La familia señala que este maltrato no solo ha afectado físicamente a Mauricio, sino que ha generado un estado de angustia y ansiedad que ha reactivado recuerdos traumáticos de tortura y aislamiento que padeció durante más de dos décadas. Esta situación ha llevado a la familia a denunciar formalmente estos hechos ante Gendarmería y diversas organizaciones de derechos humanos, evidenciando una clara violación a la dignidad y los derechos fundamentales de Hernández.
En su comunicado, la familia expresa su agradecimiento por la solidaridad recibida a nivel nacional e internacional respecto a la situación de Mauricio. Adicionalmente, han anunciado que se mantendrán en estado de alerta ante la evolución de su salud, asegurando que informarán sobre cualquier acción de apoyo necesaria que se requiera en el futuro. Esta inquietud nace no solo de los problemas de salud de su hermano, sino también de las condiciones inhumanas que está enfrentando en el lugar donde se encuentra recluido.

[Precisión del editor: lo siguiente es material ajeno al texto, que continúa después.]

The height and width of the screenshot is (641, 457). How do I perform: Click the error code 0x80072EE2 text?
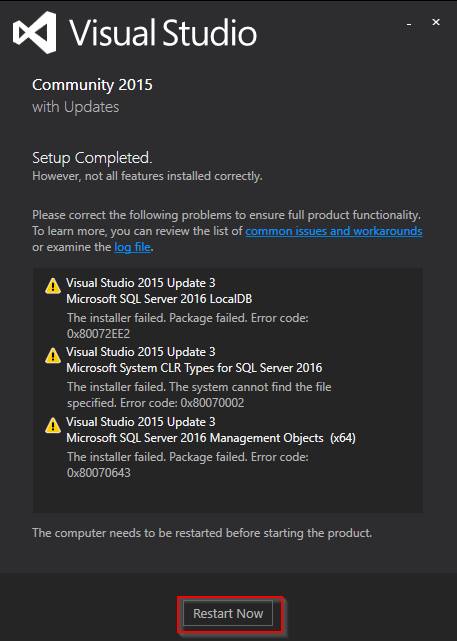coord(99,334)
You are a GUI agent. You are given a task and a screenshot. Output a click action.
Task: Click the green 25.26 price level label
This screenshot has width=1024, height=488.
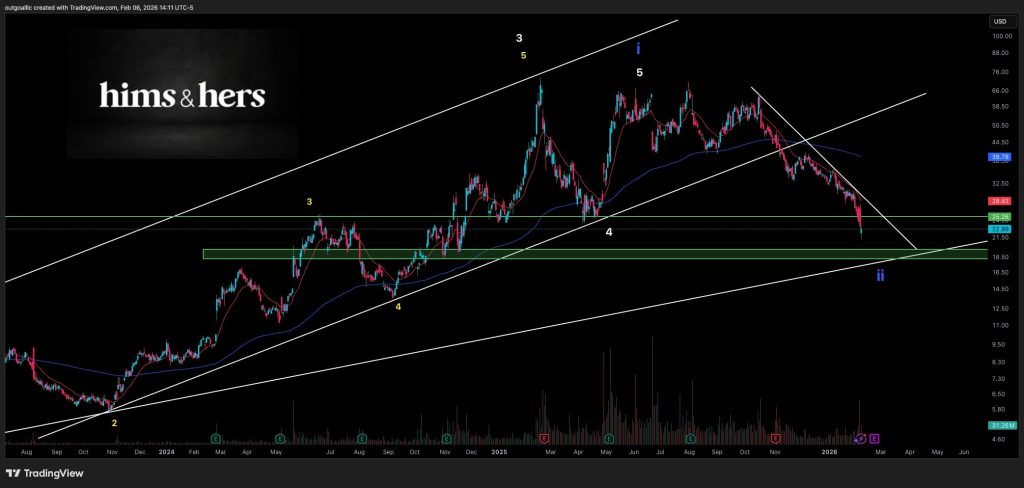coord(998,216)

Por último, la familia Hernández Norambuena hace un llamado a la comunidad para que los acompañen en este difícil momento, esperando que la atención a su situación genere un cambio significativo en el trato que Mauricio recibe. La declaración concluye con una reflexión sobre la importancia de la solidaridad y la defensa de los derechos humanos en un contexto donde muchas veces estos son vulnerados en nombre de la seguridad.